Indian workers in strike over 'anti-labour' policies
An Indian policeman looks on near a burning car during a trade union strike in Nodia on the outskirts of New Delhi yesterday. Cars were burnt and factories were stoned when violence broke out at the all-India trade union strike. Photo: AFP
Millions of India's workers walked off their jobs yesterday in a two-day nationwide strike called by trade unions to protest at the "anti-labour" policies of the embattled government.
Financial services and transport were hit by the strike called by 11 major workers' groups to protest at a series of pro-market economic reforms announced by the government last year, as well as high inflation and rising fuel prices.

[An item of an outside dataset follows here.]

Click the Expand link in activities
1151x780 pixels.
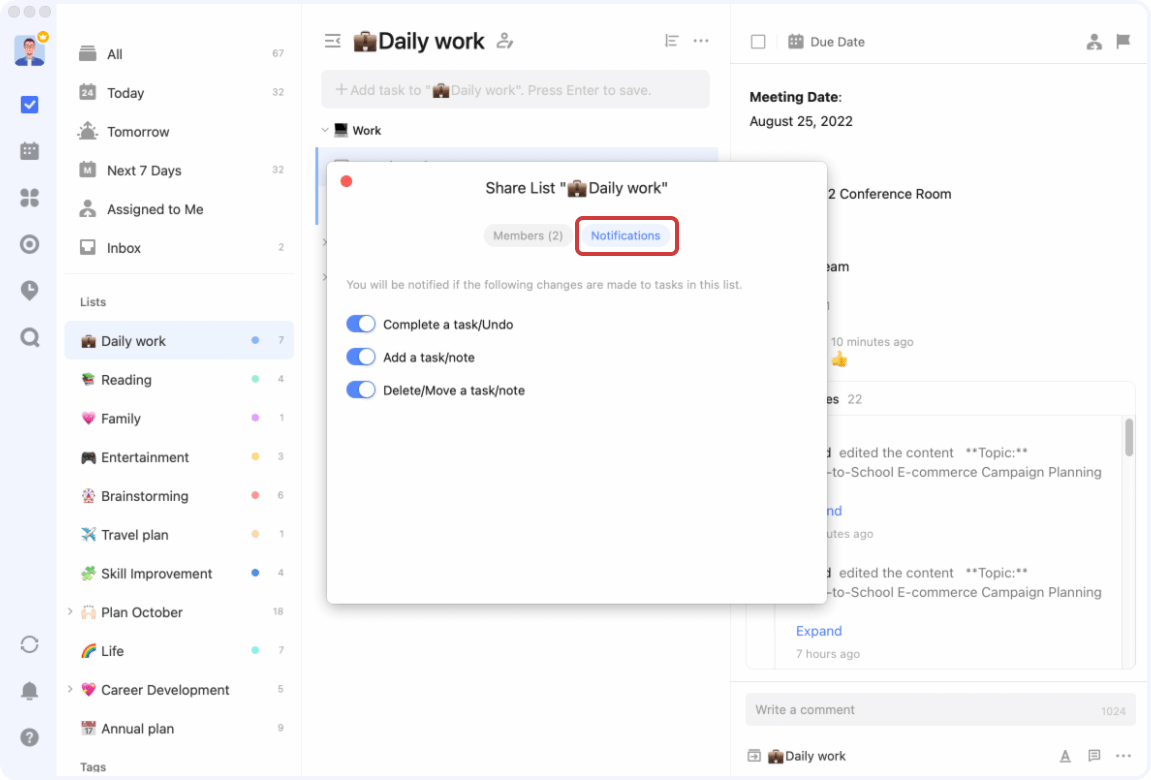click(x=818, y=631)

Prime Minister Manmohan Singh had appealed to unions to abandon the strike, the latest in a string of protests against liberalisation, warning it would cause a "loss to our economy" already poised for its slowest annual growth in a decade.

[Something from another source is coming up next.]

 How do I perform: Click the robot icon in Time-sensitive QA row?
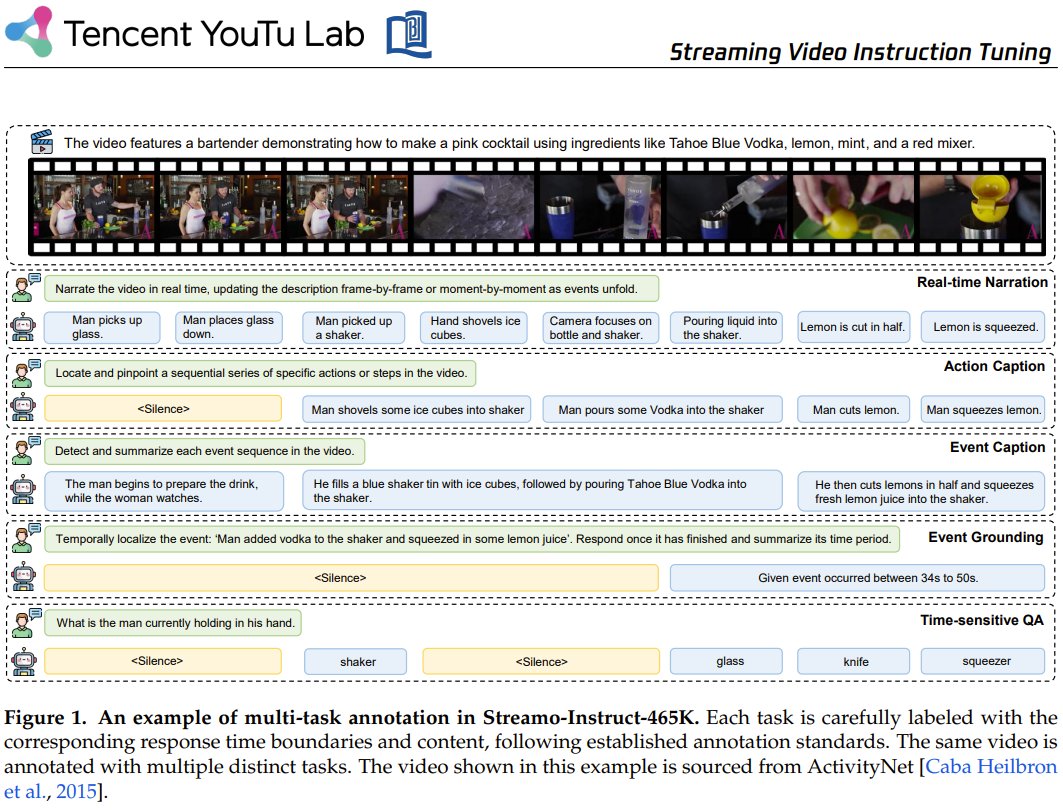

But talks following Singh's appeal this week collapsed after the government refused to bow to union demands to roll back the reforms, which are aimed at jumpstarting the economy and averting a downgrade in India's credit rating.

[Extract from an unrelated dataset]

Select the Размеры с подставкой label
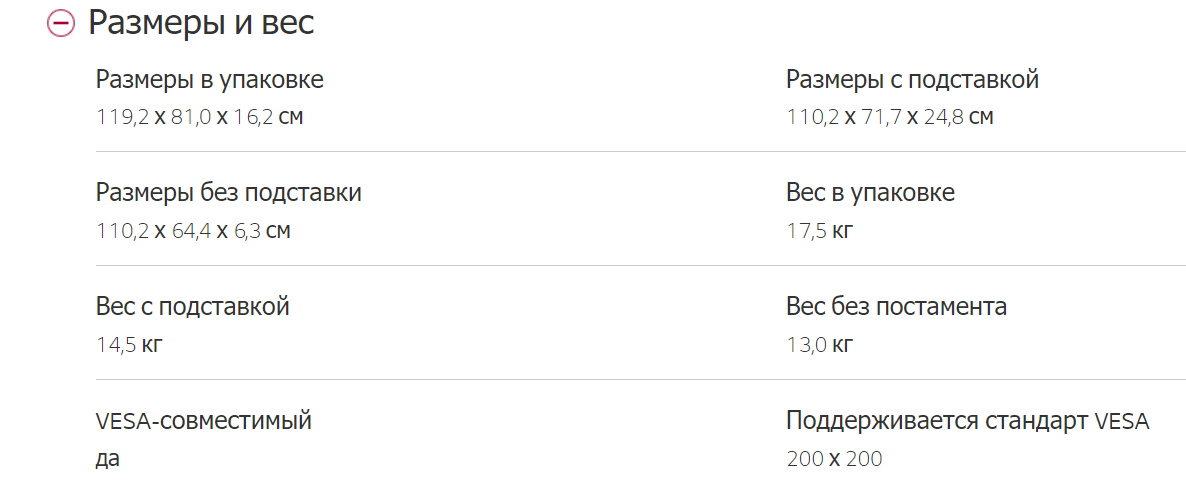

"The workers are being totally ignored and this is reflected in the government's anti-labour policies," said Tapan Sen, general secretary of the umbrella Centre of Indian Trade Unions.
The government's "big ticket" reforms include opening the retail, insurance and aviation sectors to wider foreign investment, raising prices of subsidised diesel used by farmers and reducing the number of discounted cooking gas cylinders.
The steps aim to free up the still heavily state-controlled economy and reduce India's ballooning subsidy bill and fiscal deficit. But they have stirred anger in some areas, especially among the poor.